◆ Exercise
Retype the line where "You are a computer-use agent." appears and each line that follows it down to the last line of the records below. Leave the pictures out.

◆ Entries shown
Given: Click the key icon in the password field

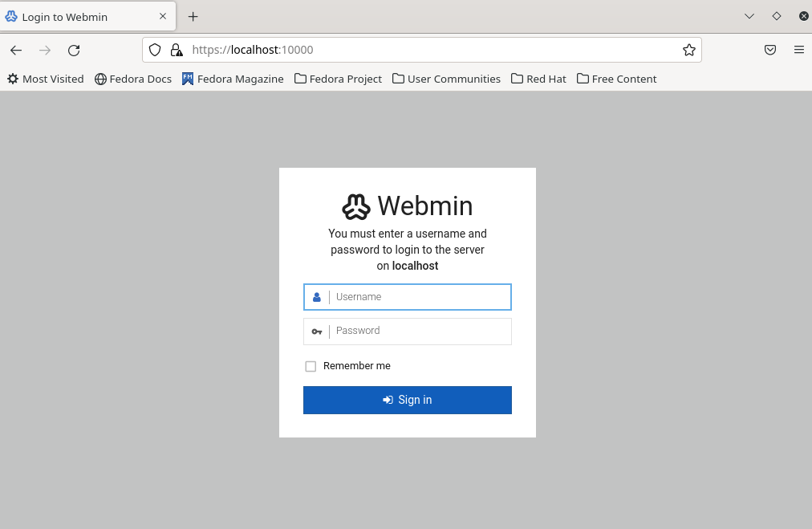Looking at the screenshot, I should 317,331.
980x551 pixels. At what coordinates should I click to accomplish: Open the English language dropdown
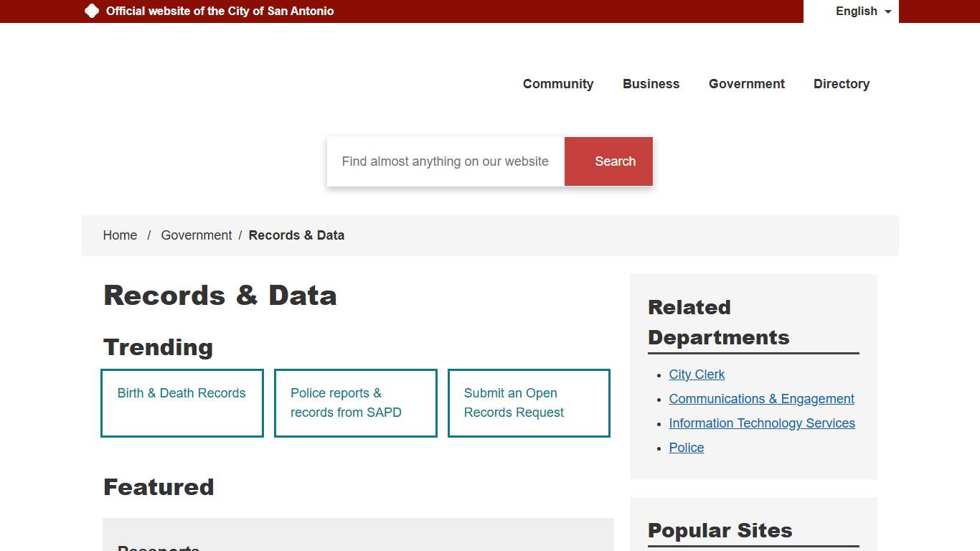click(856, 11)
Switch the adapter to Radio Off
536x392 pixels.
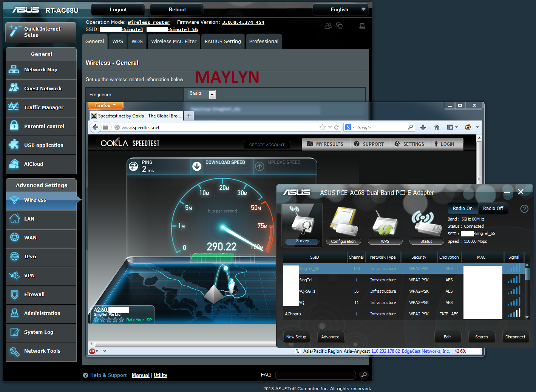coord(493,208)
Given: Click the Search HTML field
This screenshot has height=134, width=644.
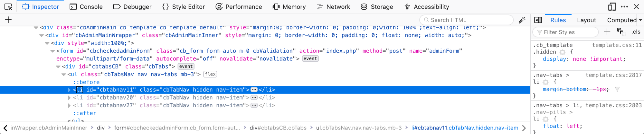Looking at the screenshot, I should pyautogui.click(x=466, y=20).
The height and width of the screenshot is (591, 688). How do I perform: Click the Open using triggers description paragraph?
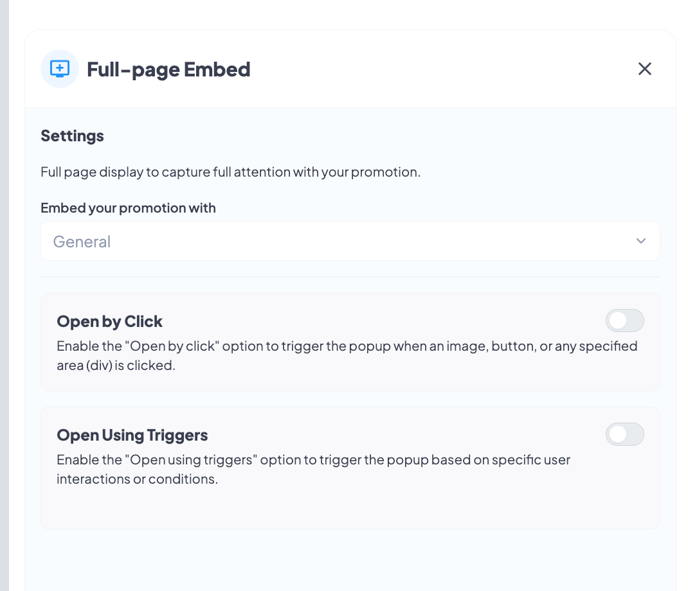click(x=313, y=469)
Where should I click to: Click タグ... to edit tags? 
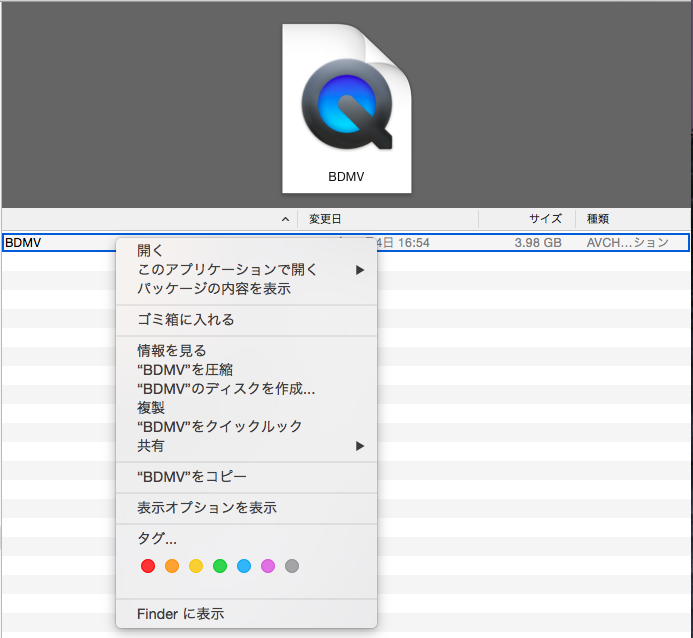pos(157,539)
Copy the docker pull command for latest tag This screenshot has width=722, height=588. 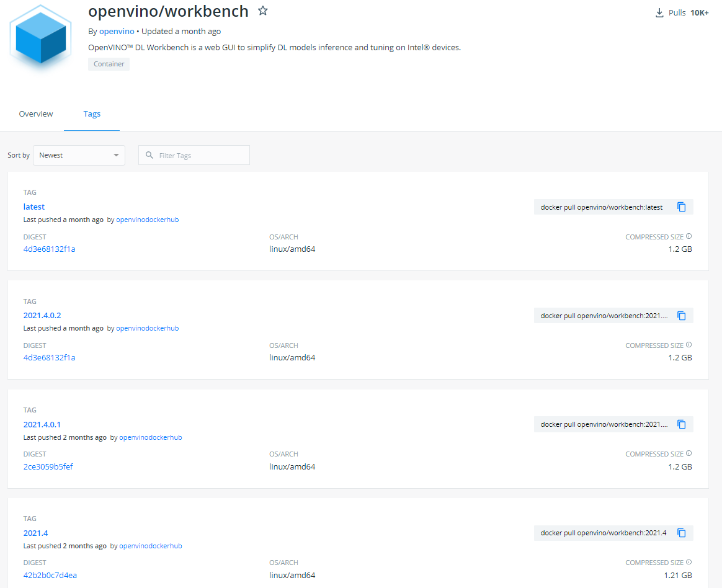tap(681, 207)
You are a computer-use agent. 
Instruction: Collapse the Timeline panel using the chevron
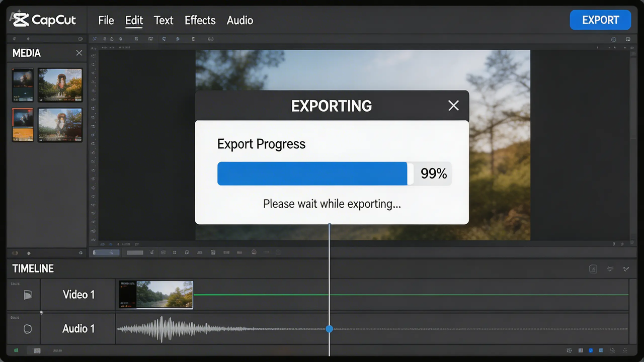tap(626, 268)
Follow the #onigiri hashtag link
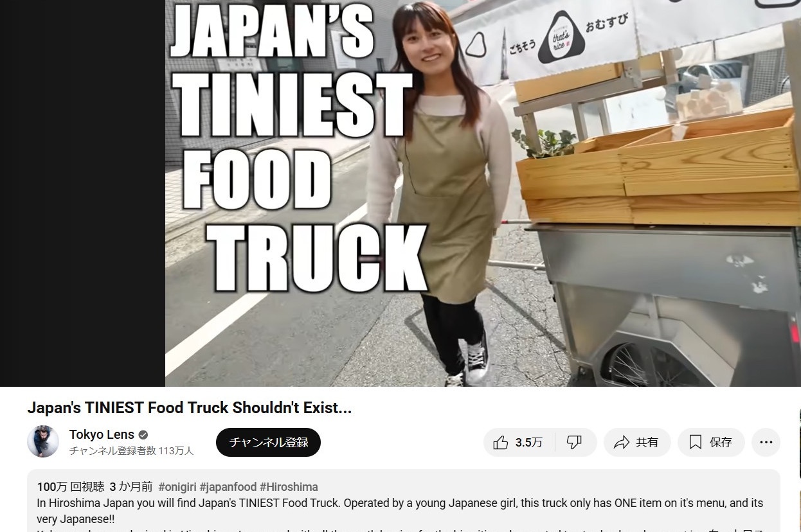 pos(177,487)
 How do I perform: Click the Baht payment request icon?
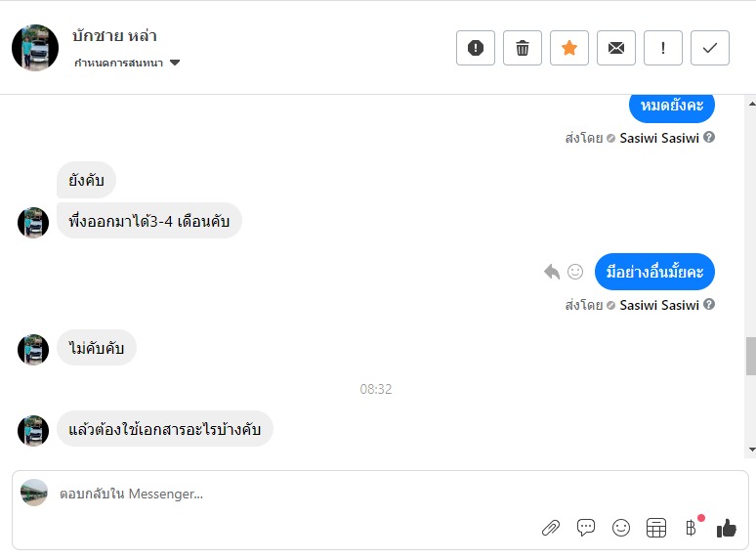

◆ Answer space
You are a computer-use agent. 
Instruction: Collapse the Timeline panel using the chevron
tap(626, 268)
Follow the #onigiri hashtag link
 pos(177,487)
 How do I perform: Click the Baht payment request icon?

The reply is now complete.